Bought Land for $250. During the Civil War boys were put in training to be ready to go to the front when they were 18 years old. I was getting ready and lacked only a few months of rounding out my eighteenth year when General Lee surrendered. I had been sworn in as a soldier. I bought a tract of one and one- eighth acres on Cedar Springs Road in 1874 for $250. I built on it in 1880 and have lived there ever since.”

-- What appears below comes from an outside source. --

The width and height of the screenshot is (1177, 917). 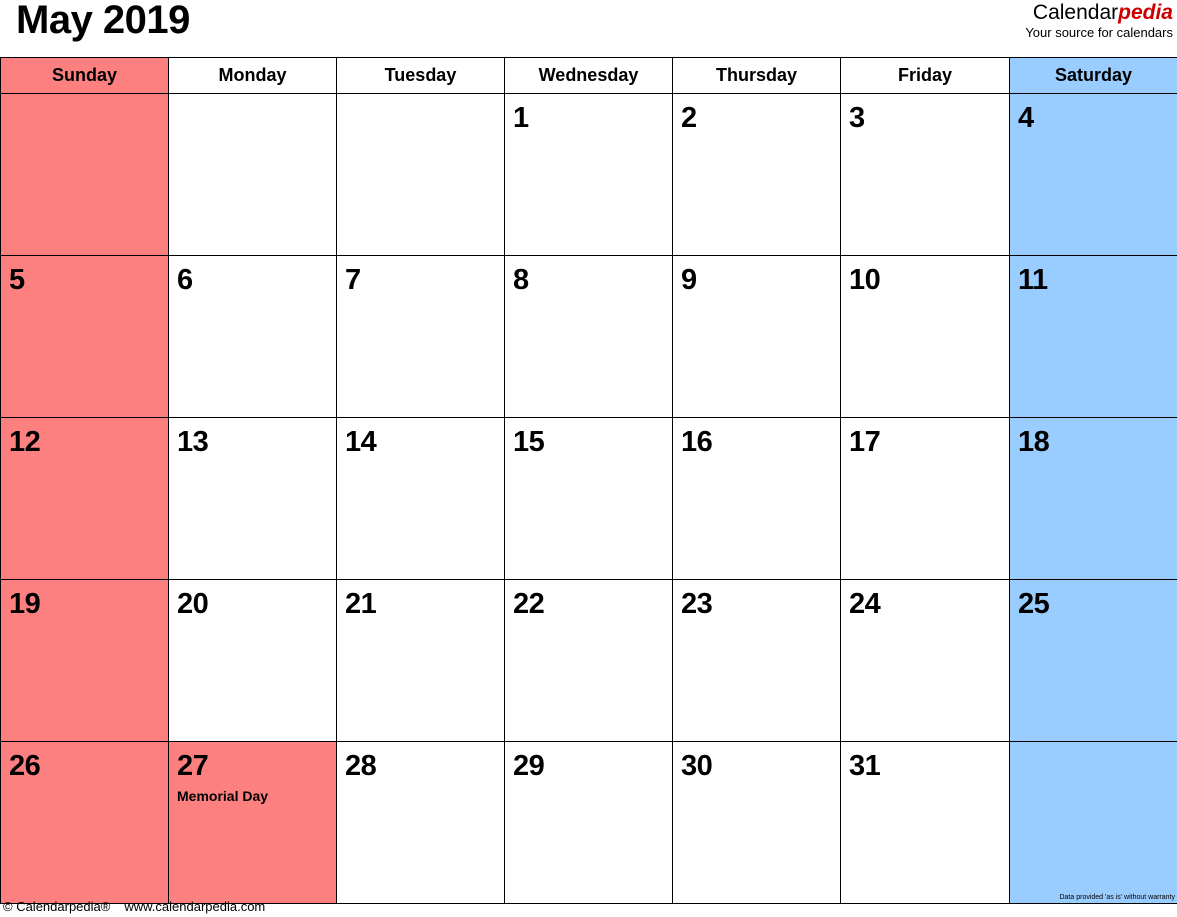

Mr. Yeargan was a constant reader of The Times Herald and Mrs. Yeargan said that she remembered the paper when it was folded differently, with the top of the paper uncut, leaving the eight page paper all in one big, folded sheet. Mr. Yeargan was very active in civic and state affairs until the very day of his death, writing numerous letters to the representatives at Austin regarding various public measures before the house. Among his papers, which have been collected by one of his sons in a scrapbook, there is a copy of his letter to Herbert Hoover and the president’s own reply. Mr. Yeargan wrote, in part: “I take this opportunity to let you know the great interest I have in you and the great pleasure I had in doing my level best with my friends in Dallas. After seventy-six years of residence here in Dallas, I am proud of what little success I have had in bringing about your election. I have been a life-long Democrat but now I feel that I have done the best for Texas and the United States that I knew how.” Mr. Yeargan was election judge in precinct 29 the year before his death, and was judge of that precinct for thirty-five years.